**Directions**
Find each line below containing the word "agent" and copy it.

*** Input material Section Begins ***

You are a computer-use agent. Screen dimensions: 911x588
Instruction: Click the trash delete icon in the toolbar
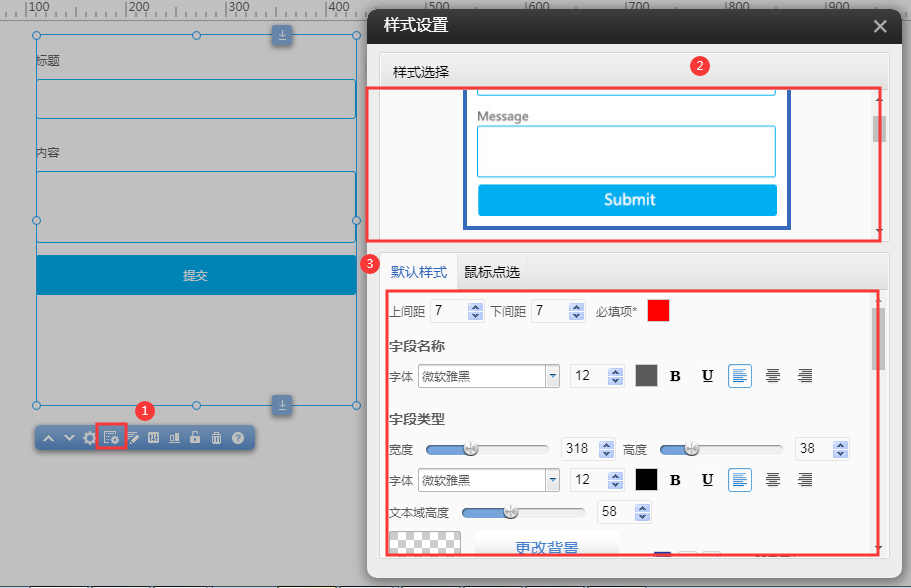pyautogui.click(x=216, y=438)
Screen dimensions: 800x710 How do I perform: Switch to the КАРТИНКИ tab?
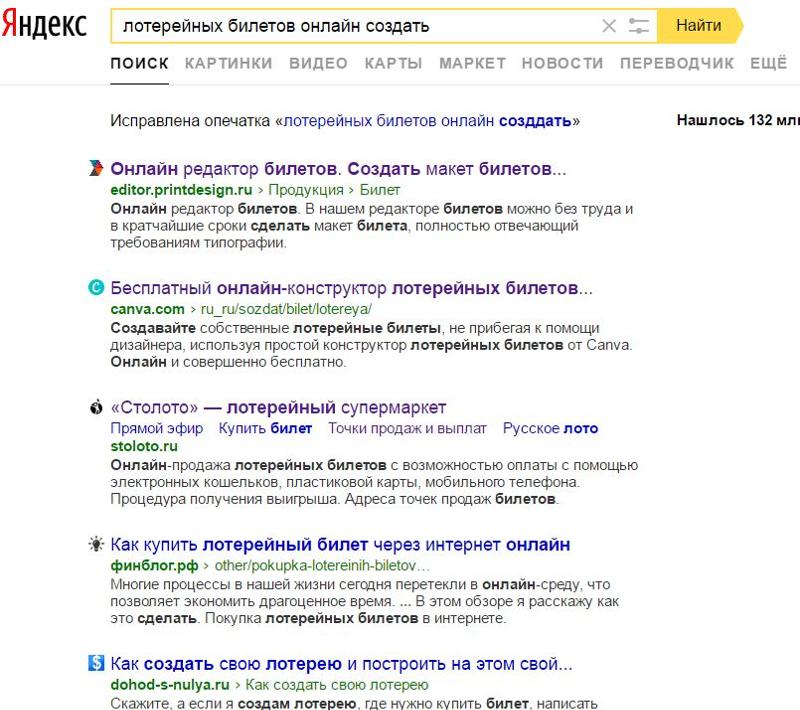228,63
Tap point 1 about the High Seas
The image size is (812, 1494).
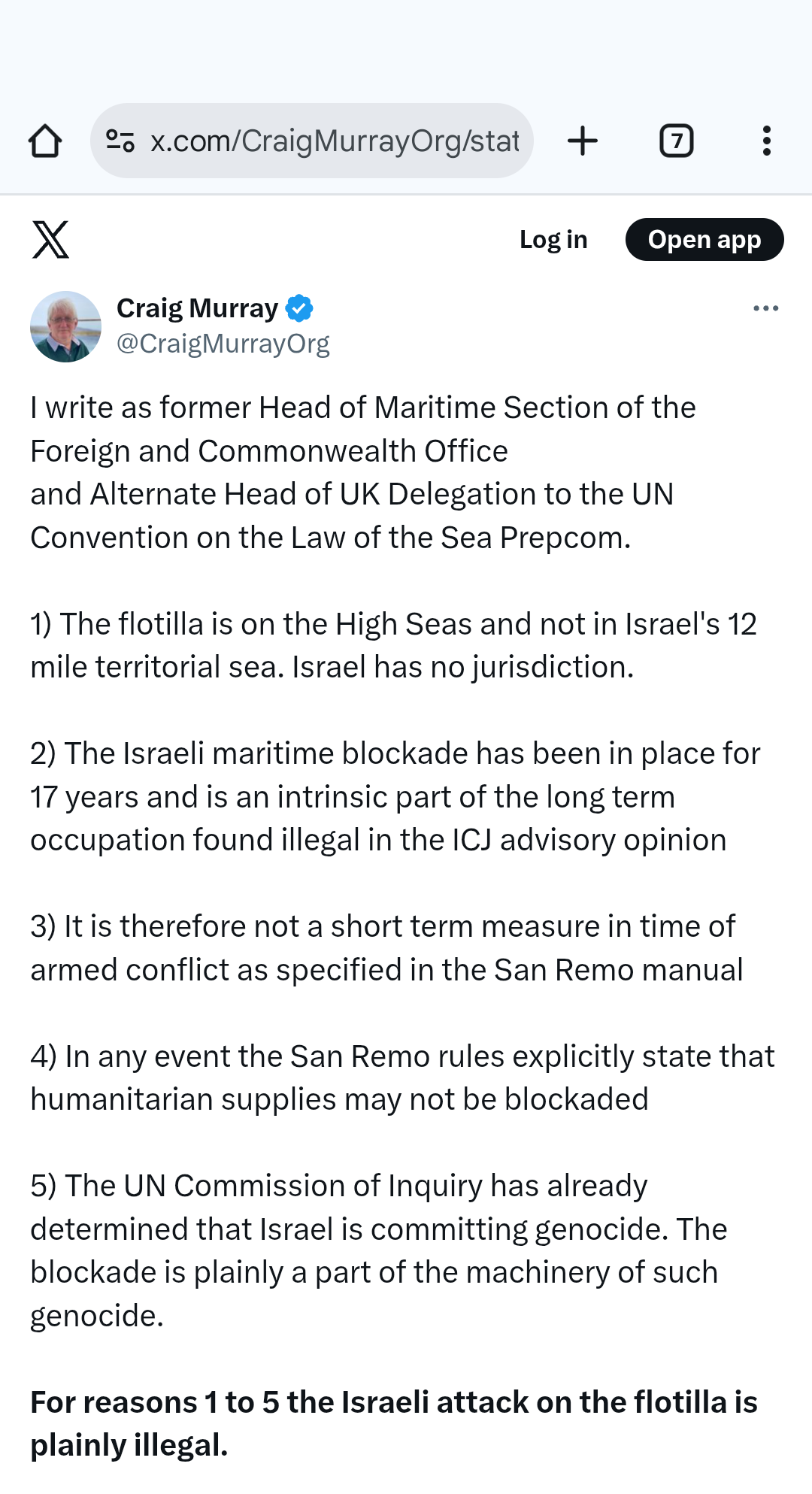click(393, 645)
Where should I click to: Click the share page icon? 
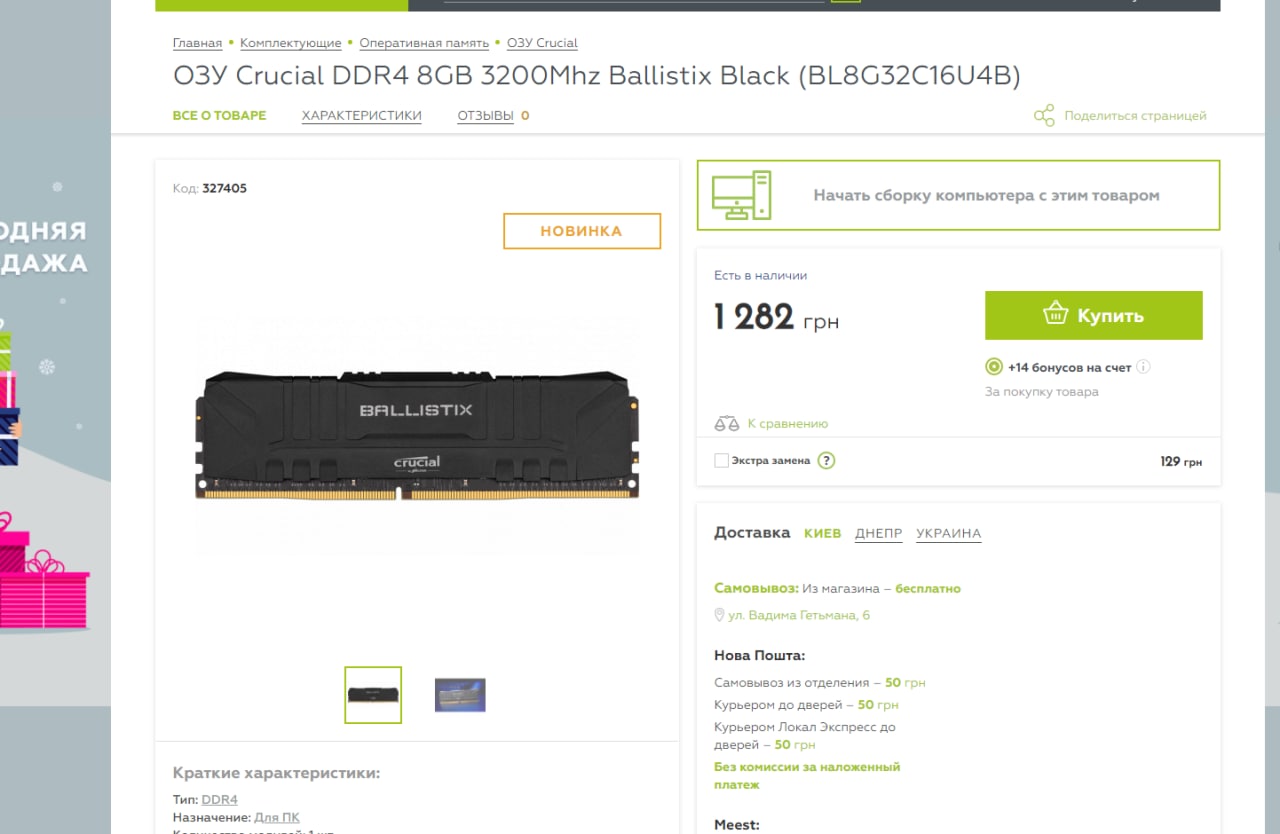[x=1044, y=116]
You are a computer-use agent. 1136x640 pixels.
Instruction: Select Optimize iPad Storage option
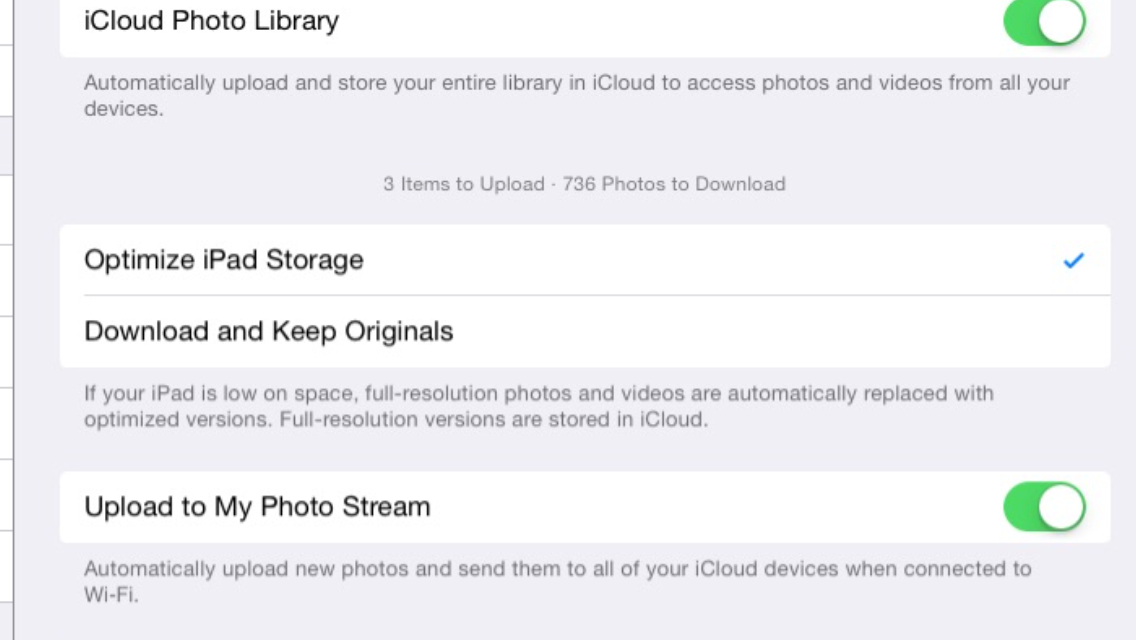point(224,260)
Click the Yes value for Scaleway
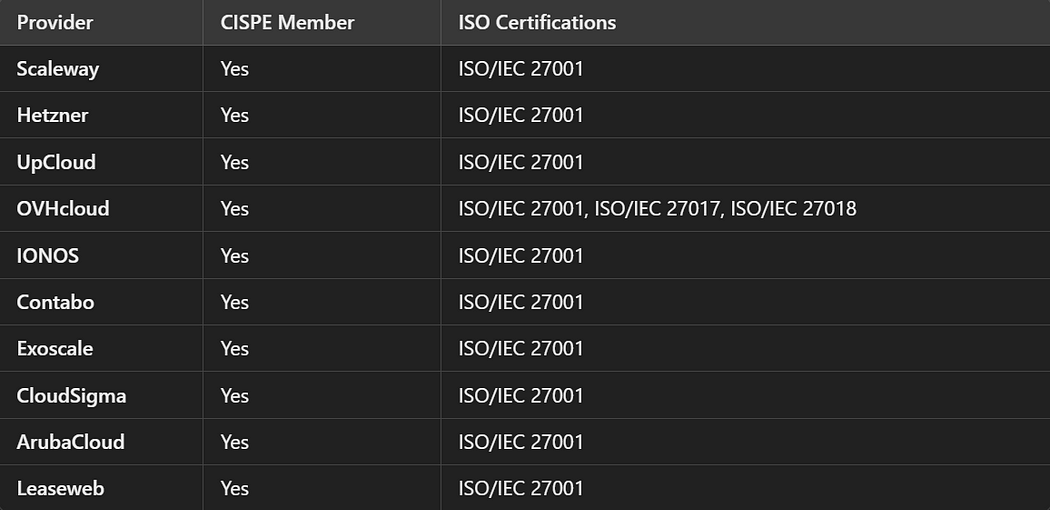 pos(234,69)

*** Input material Section Ends ***

**Answer area**
You are a computer-use agent. Screen dimensions: 911x588
You are a computer-use agent. 1136x640 pixels.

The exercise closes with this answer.